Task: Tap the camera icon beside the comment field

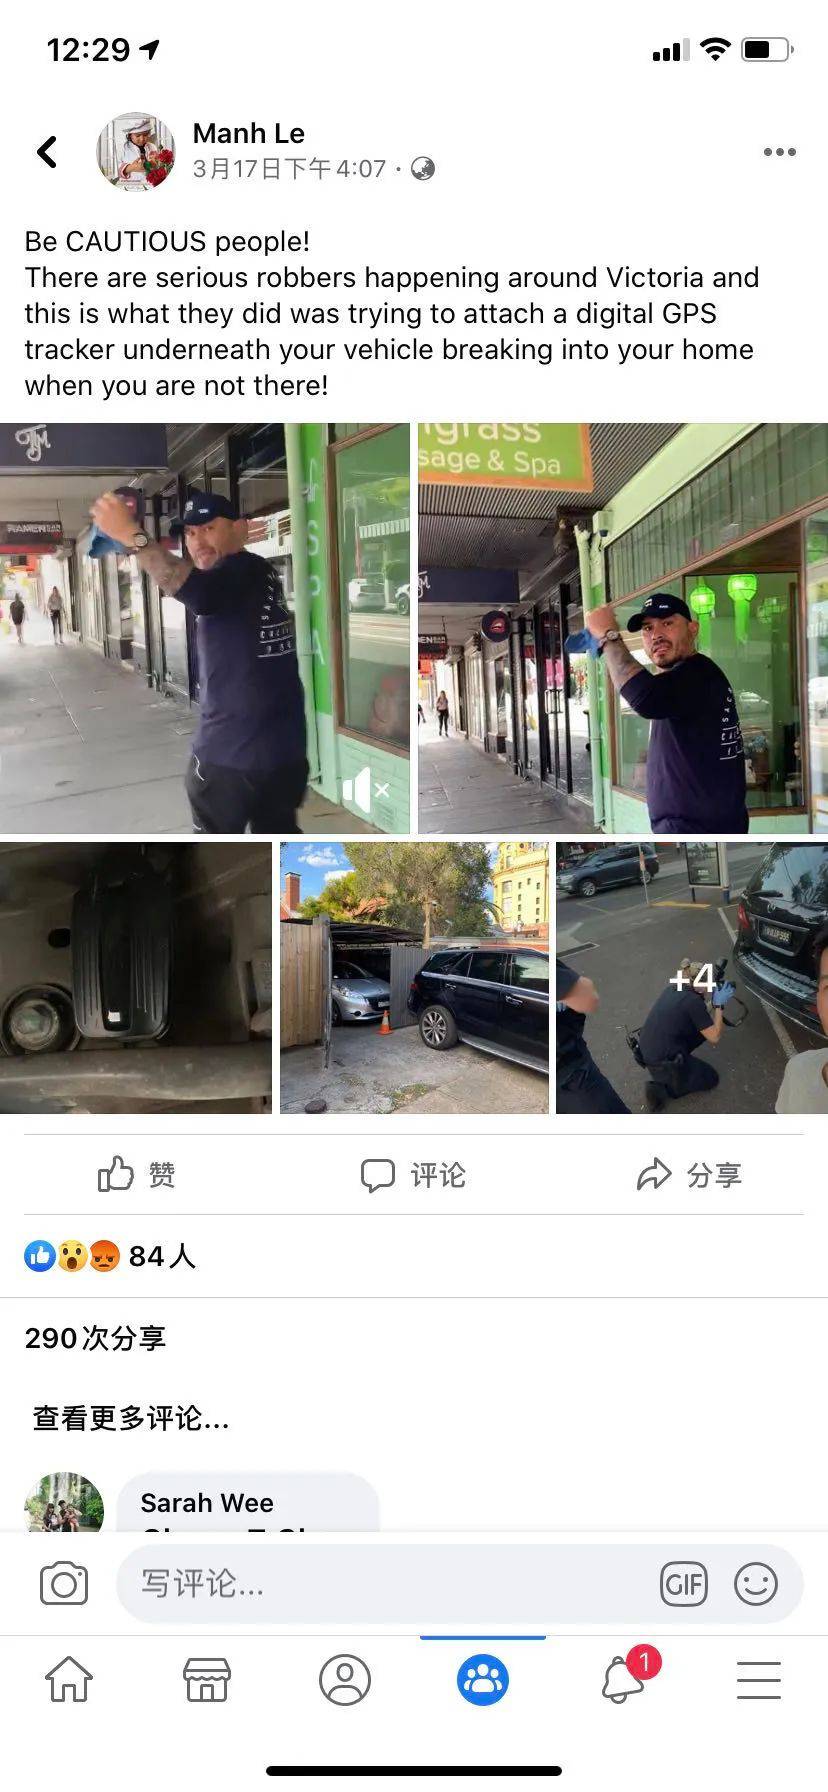Action: coord(64,1584)
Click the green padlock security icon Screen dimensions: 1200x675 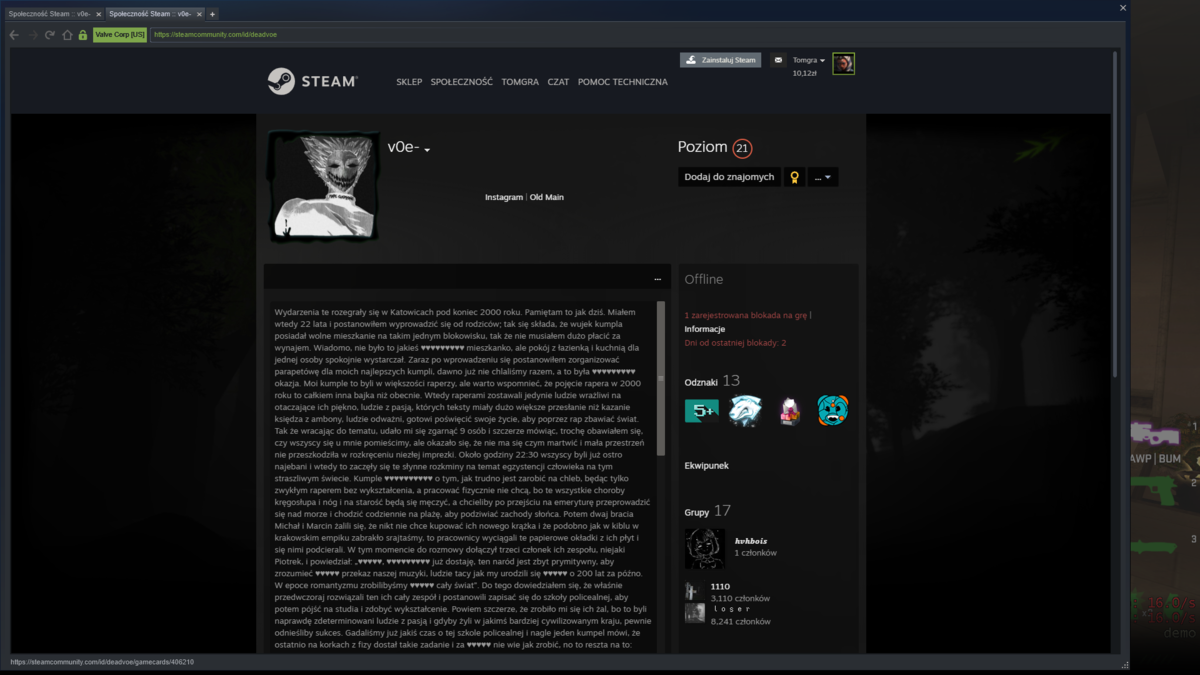point(83,34)
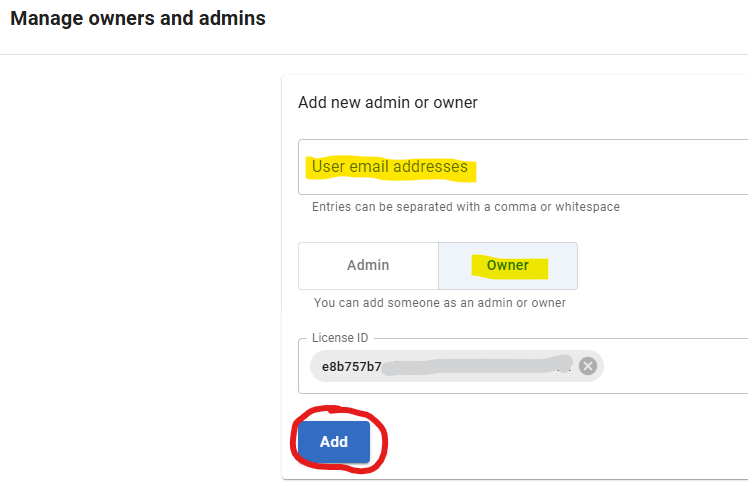The image size is (748, 496).
Task: Click the Add button
Action: [334, 442]
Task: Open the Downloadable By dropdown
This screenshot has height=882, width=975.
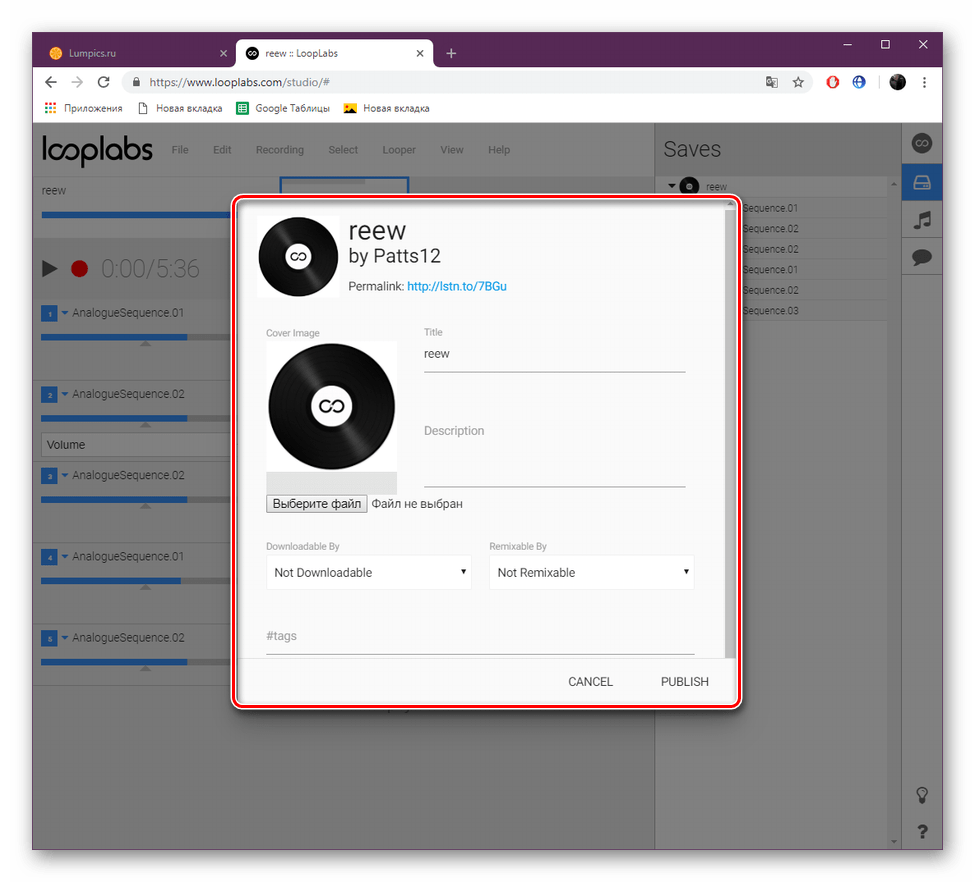Action: [x=368, y=572]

━━━━━━━━━━

→ Task instructions
Which lines run from the one containing "Task: Open the Downloadable By dropdown" to the end of the data above? Set down those lines exactly, and only those, without any pictures.

→ Solution to this task
Task: Open the Downloadable By dropdown
This screenshot has height=882, width=975.
Action: [x=368, y=572]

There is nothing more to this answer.